- Cover of the first light novel

自航惑星ガデュリン (Jikō Wakusei Gadyurin)
- Genre: Science fiction
- Written by: Yuto Ramon
- Illustrated by: Hitoshi Yoneda
- Published by: Kadokawa Shoten
- Imprint: Sneaker Bunko
- Original run: September 1989 – November 1991
- Volumes: 7
- Directed by: Takao Kato Toyoo Ashida
- Written by: Michiru Shimada
- Music by: Michiaki Kato
- Studio: Ashi Productions
- Released: March 1, 1990
- Runtime: 45 minutes
- Developer: Jorudan
- Publisher: SETA
- Genre: Role-playing game
- Platform: Super Famicom
- Released: May 28, 1991

= Gdleen =

Japanese light novel series

Jikō Wakusei Gdleen (自航惑星ガデュリン, Jikō Wakusei Gadyurin), known simply as Gdleen, is a Japanese science fiction light novel series written by Yuto Ramon and illustrated by Hitoshi Yoneda. The first novel in the series, subtitled Kamigami no Mikotachi (神々の巫子たち), was published in September 1989 by Kadokawa Shoten under the Sneaker Bunko imprint. It was adapted into an original video animation and released in 1990.
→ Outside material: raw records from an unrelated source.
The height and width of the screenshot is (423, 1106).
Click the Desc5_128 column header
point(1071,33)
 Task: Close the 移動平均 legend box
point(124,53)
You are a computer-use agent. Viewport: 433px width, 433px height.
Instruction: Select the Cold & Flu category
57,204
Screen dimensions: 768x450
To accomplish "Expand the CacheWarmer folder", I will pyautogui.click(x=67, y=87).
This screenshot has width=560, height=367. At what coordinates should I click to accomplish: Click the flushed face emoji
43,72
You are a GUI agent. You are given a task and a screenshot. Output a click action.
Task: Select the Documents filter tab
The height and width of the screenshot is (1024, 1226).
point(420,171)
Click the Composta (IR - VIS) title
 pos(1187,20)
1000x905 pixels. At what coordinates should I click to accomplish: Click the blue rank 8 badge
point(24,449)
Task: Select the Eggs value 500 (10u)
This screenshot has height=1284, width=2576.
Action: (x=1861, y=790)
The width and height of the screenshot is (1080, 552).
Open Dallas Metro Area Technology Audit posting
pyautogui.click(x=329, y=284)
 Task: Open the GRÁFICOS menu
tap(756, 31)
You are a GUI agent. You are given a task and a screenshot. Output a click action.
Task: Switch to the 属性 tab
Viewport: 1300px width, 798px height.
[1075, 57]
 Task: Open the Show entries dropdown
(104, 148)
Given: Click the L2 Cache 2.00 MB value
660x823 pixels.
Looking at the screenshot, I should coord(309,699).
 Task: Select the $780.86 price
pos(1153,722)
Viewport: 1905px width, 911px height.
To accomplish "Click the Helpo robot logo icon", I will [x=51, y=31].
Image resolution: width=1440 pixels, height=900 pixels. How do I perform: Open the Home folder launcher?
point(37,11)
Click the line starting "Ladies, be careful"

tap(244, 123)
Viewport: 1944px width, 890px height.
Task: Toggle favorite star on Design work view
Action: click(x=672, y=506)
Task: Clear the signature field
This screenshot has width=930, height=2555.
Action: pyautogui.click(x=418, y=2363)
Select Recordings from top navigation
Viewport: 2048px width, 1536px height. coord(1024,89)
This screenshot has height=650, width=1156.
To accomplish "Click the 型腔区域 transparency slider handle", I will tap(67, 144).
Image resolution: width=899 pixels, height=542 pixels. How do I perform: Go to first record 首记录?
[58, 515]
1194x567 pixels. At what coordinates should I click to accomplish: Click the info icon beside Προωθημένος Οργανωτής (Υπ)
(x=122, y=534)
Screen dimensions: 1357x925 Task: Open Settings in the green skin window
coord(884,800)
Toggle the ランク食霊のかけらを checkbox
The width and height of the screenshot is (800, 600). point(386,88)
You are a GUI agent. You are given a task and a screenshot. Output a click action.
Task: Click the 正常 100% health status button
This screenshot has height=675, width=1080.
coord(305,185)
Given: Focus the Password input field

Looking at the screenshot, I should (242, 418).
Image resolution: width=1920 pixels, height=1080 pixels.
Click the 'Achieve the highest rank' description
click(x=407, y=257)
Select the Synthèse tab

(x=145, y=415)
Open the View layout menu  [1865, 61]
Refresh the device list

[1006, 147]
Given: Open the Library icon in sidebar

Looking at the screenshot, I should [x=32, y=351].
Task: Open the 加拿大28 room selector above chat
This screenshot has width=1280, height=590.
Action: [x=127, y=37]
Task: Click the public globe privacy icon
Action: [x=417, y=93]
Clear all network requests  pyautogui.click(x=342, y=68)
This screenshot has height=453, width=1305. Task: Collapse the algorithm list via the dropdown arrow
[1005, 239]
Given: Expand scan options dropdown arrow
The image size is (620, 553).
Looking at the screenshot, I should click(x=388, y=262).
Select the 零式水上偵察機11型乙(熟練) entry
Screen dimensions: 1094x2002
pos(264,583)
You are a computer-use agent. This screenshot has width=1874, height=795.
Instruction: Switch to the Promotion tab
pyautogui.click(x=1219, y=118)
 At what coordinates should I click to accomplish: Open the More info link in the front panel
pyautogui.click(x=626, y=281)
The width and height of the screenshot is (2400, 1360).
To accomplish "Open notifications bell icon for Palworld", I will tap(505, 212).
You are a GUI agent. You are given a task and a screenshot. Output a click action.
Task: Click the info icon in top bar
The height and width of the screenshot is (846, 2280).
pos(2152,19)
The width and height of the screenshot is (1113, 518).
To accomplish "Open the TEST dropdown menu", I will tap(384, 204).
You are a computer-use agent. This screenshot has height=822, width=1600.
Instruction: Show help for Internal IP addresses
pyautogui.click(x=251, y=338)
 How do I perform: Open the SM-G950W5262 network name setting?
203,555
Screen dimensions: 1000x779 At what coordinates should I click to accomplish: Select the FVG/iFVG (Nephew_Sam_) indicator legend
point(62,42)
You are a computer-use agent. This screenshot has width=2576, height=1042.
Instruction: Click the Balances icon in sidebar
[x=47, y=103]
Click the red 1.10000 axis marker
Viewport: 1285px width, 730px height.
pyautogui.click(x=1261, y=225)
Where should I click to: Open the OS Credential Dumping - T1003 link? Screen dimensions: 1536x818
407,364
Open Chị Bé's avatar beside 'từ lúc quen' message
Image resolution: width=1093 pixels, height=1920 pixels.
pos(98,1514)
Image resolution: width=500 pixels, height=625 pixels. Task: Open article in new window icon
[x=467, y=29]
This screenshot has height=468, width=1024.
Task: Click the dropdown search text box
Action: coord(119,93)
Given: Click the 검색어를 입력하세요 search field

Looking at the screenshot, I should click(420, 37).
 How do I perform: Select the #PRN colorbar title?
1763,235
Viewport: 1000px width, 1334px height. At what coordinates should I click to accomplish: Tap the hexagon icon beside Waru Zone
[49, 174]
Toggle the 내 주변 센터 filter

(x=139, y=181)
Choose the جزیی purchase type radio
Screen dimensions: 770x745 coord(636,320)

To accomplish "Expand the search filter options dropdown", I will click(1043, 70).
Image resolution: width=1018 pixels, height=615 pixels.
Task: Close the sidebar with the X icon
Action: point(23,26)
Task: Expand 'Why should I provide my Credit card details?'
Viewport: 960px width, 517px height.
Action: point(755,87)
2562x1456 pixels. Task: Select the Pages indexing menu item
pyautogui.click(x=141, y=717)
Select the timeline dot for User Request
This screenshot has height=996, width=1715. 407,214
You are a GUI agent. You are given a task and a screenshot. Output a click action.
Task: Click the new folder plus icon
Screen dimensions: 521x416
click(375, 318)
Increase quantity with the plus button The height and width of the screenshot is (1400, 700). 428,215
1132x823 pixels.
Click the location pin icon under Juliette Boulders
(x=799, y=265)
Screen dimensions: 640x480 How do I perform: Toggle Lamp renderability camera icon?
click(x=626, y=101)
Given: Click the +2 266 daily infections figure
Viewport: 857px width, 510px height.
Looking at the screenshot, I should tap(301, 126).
A role-playing video game based on the anime was developed by Jorudan and published by SETA, for the Super Famicom in 1991.

== Plot ==
The overarching plot revolves around the Self-Navigating Planet of Gdleen with the first arc of the books involving Gavanna's prophecy and how it ties into the Gdleen Project. Through several character's adventure throughout the world of Gdleen, the Gdleen Project is revealed.

== Media ==

=== Light novels ===
- Jikō Wakusei Gdleen series

| No. | Subtitle | Release date | ISBN |
|---|---|---|---|
| 1 | Kamigami no Mikotachi (神々の巫子たち; trans. Shamans of the Gods) | September 1989 | 978-4044112011 |
| 2 | Ryūn no Densetsu (リューンの伝説; trans. Legend of Ryūn) | November 1989 | 978-4044112028 |
| 3 | Gdleen Keikaku (ガデュリン計画; trans. The Gdleen Project) | January 1990 | 978-4044112035 |

- Gdleen (Ai Hōrō Hen (愛・放浪編)) series

| No. | Subtitle | Release date | ISBN |
|---|---|---|---|
| 1 | Atsuki Kaze no Otome (熱き風の乙女; trans. Maiden of the Passionate Wind) | October 1990 | 978-4044112042 |
| 2 | Kurenai no Senshi-tachi (紅の戦士たち; trans. The Crimson Warriors) | December 1990 | 978-4044112059 |
| 3 | Unmei no Hijiri Kyōdai (運命の聖兄妹; trans. The Fated Holy Siblings) | May 1991 | 978-4044112066 |
| 4 | Taiyō no Musume (太陽の娘; trans. Daughter of the Sun) | November 1991 | 978-4044112073 |

=== Anime ===
The OVA, called Gdleen, was directed by Takao Kato and Toyoo Ashida and based on a screenplay written by Michiru Shimada.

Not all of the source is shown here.